Last evening we reported AFFO of $0.22 per diluted share for the second quarter including adjustments for restructuring charges and other expenses associated with our corporate relocation. This performance represents an increase of 1.7% compared to the second quarter of 2015.
The moderate increase is primarily attributable to our disciplined capital allocation focus during the year-over-year period and the timing of the full deployment of equity raise during this period. Our prudent balance sheet management over the last year well positions us to continue to make progress on lowering our cost of capital as well as enabling us to accretively grow and strengthen the portfolio.
Total revenues for the second quarter of 2016 increased approximately 2.3% to $171.7 million compared to $167.9 million in the second quarter of 2015. Primary drivers were moderate net acquisition activity during the year-over-year period and fee related other income, which was offset by lost rent related to lease restructurings and tenant credit loss.
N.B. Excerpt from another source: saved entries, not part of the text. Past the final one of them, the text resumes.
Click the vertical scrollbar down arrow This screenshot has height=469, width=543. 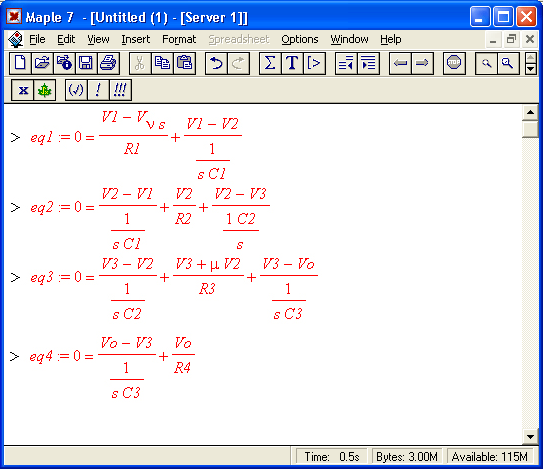click(530, 436)
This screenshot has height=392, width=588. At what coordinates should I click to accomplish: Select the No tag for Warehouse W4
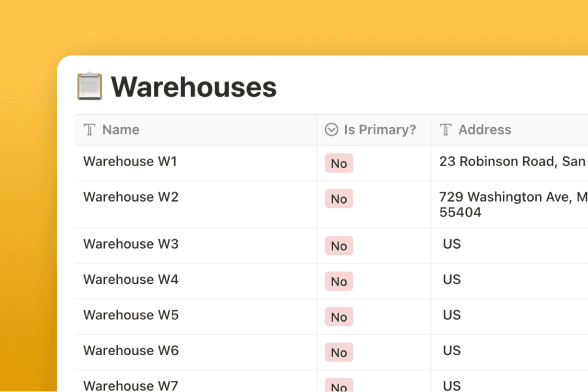coord(339,281)
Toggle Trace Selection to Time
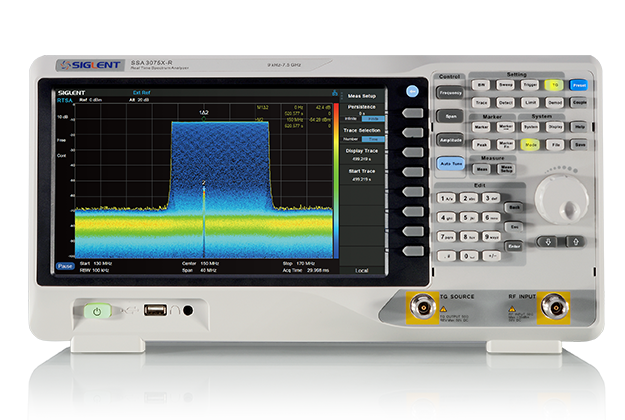Image resolution: width=625 pixels, height=420 pixels. [x=371, y=140]
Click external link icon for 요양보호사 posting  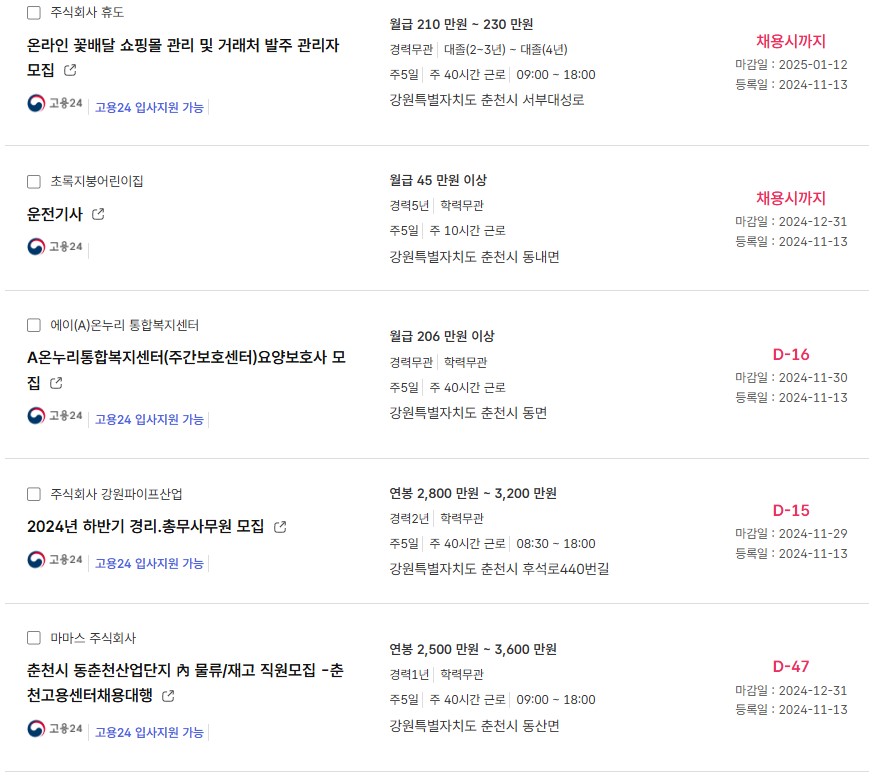[56, 383]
Same store rent growth for the quarter when compared to the prior year second quarter increased 0.5%. Rent growth continued to be negatively impacted by a legacy theatre chain investment as well as bankruptcy filing of Ryan Buffets.
On the expense front, excluding restructuring charges and other expenses associated with our corporate relocation and swap termination payments included in G&A. Total expenses in the second quarter of 2016 decreased to $144.7 million from $173.4 million in the same period of 2015.
Prior to the aforementioned adjustments total expenses decreased 14% or $24 million from the prior year second quarter. Driving this improvement was lower non-cash impairments and lower cash interest expense, which were offset by corporate relocation and restructuring charges as well as swap on wind cost.
With respect to G&A including corporate relocation charges, but excluding interest rate swap termination payments. It represented 7.1% of total revenues for the quarter in line with our target of 7%.
We continue to make great progress on lowering our debt cost to capital. Cash interest expense decreased by approximately 14% or $7.4 million compared to the second quarter of 2015, primarily as a result of the repayment and refinance of high coupon CMBS debt.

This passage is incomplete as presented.